Updated on 2024-08-30 GMT+08:00

Real-time Task Access

Real-time jobs are usually completed by Flink SQL or SparkStreaming. For real-time streaming tasks, compaction plans are generated synchronously and asynchronously.

  • Configure the Hudi table on the sink end in a Flink SQL job as follows:
    create table denza_hudi_sink (
    $HUDI_SINK_SQL_REPLACEABLE$
    ) PARTITIONED BY (
    years,
    months,
    days
    ) with (
    'connector' = 'hudi', //Specifies that the Hudi table is written.
    'path'='obs://XXXXXXXXXXXXXXXXXX/', //Specify the path for storing the Hudi table.
    'table.type'='MAKEED_ON_READ', //Hudi table type
    'hoodie.datasource.write.recordkey.field' = 'id', //Primary key
    'write.precombine.field'='vin', //Combined field
    'write.tasks' = '10', //Flink write parallelism
    'hoodie.datasource.write.keygenerator.type' = 'COMPLEX', //Specify the KeyGenerator, which is the same as the Hudi table type created by Spark.
    ' hoodie.datasource.write.hive_style_partitioning '='true', //Use the partition format supported by Hive.
    'read.streaming.enabled' = 'true', //Enable stream reading.
    'read.streaming.check-interval'='60', //checkpoint interval, in seconds.
    'index.type' = 'BACKET', //Specify the index type of the Hudi table as BUCKET.
    'hoodie.bucket.index.num.buckets' = '10', //Specify the number of buckets.
    'compaction.delta_commits' = '3', //Interval for the commit file generated by the compaction
    'compaction.async.enabled' = 'false', //Disable the asynchronous execution of the compaction.
    'compaction.schedule.enabled' ='true', //compaction synchronously generates a plan.
    'clean.async.enabled'='false', //Disable asynchronous clean.
    'hoodie.archive.automatic'='false', //Automatic archive disabled
    'hoodie.clean.automatic'='false', //Automatic clean is disabled.

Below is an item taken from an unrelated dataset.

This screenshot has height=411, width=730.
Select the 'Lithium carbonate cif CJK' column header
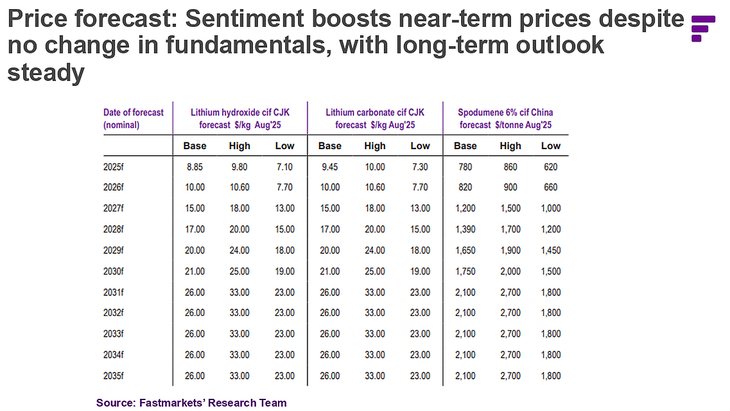click(x=373, y=118)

    'hive_sync.enable' = 'true', // Automatically synchronize Hive tables.
    'hive_sync.mode' = 'jdbc', //The Hive table synchronization mode is jdbc.

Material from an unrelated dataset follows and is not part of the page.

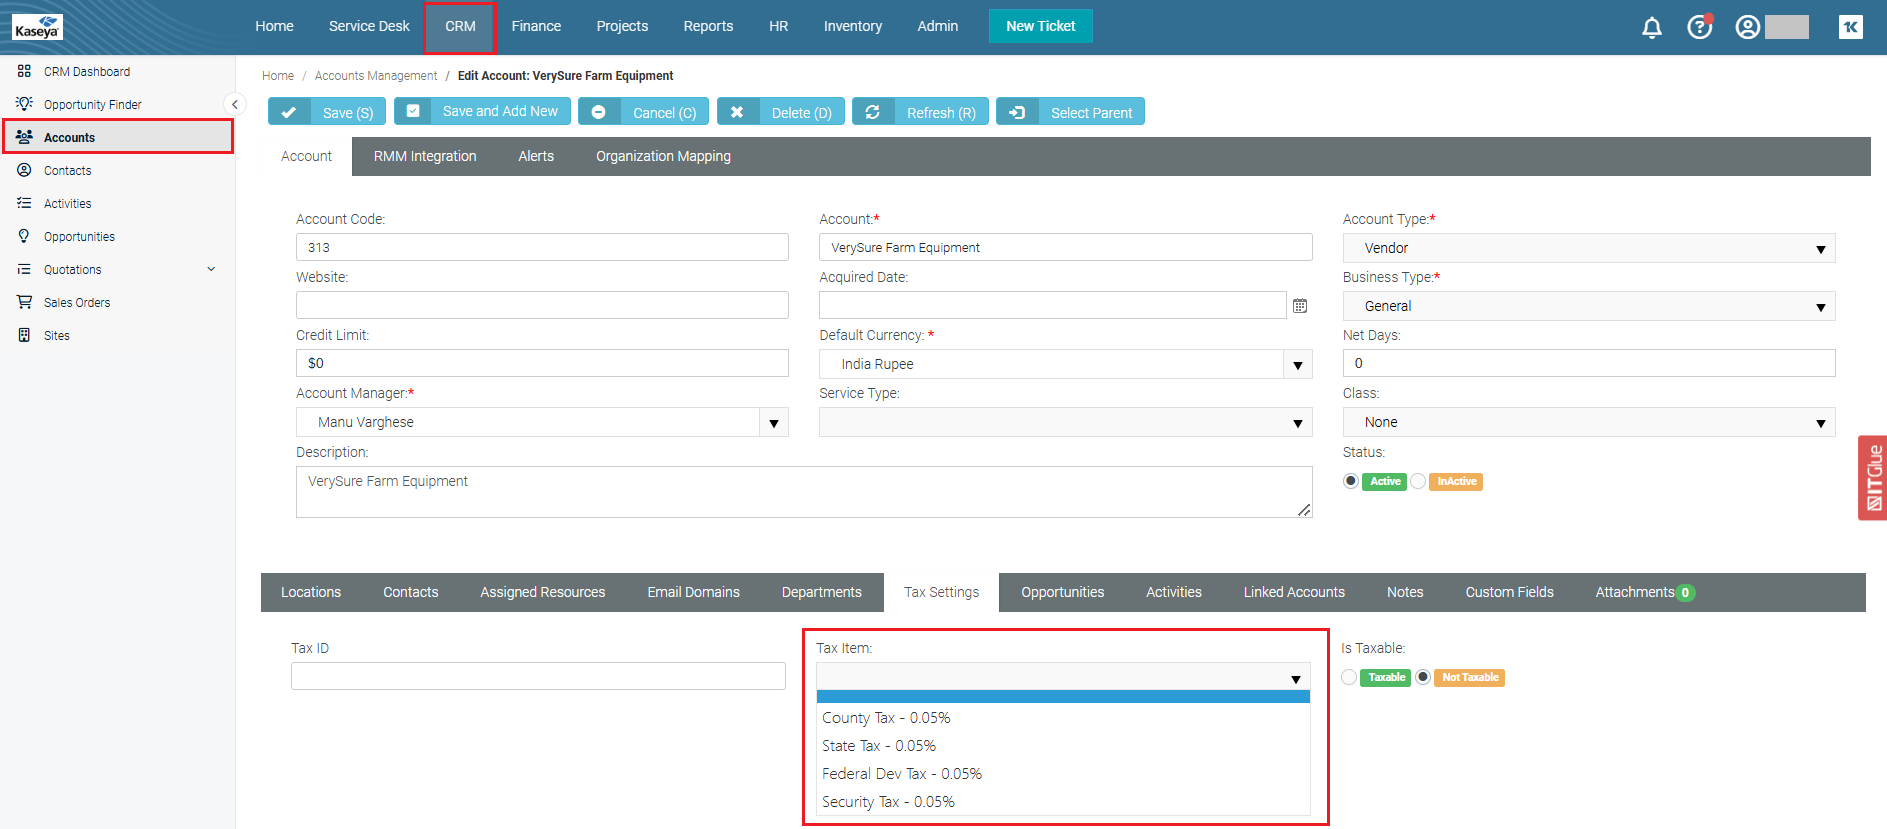Open the user profile icon
Image resolution: width=1887 pixels, height=829 pixels.
(x=1747, y=27)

    'hive_sync.jdbc_url'='', //Jdbc URL for synchronizing Hive tables
    'hive_sync.db' = 'hudi_cars_byd', //Database for synchronizing Hive tables
    'hive_sync.table'='byd_hudi_denza_1s_mor', //Synchronize the table name of the Hive table.
    'hive_sync.metastore.uris' = 'thrift://XXXXX:9083', //Metastore URI for synchronizing Hive tables
    'hive_sync.support_timestamp' = 'true', //The Hive table supports the timestamp format.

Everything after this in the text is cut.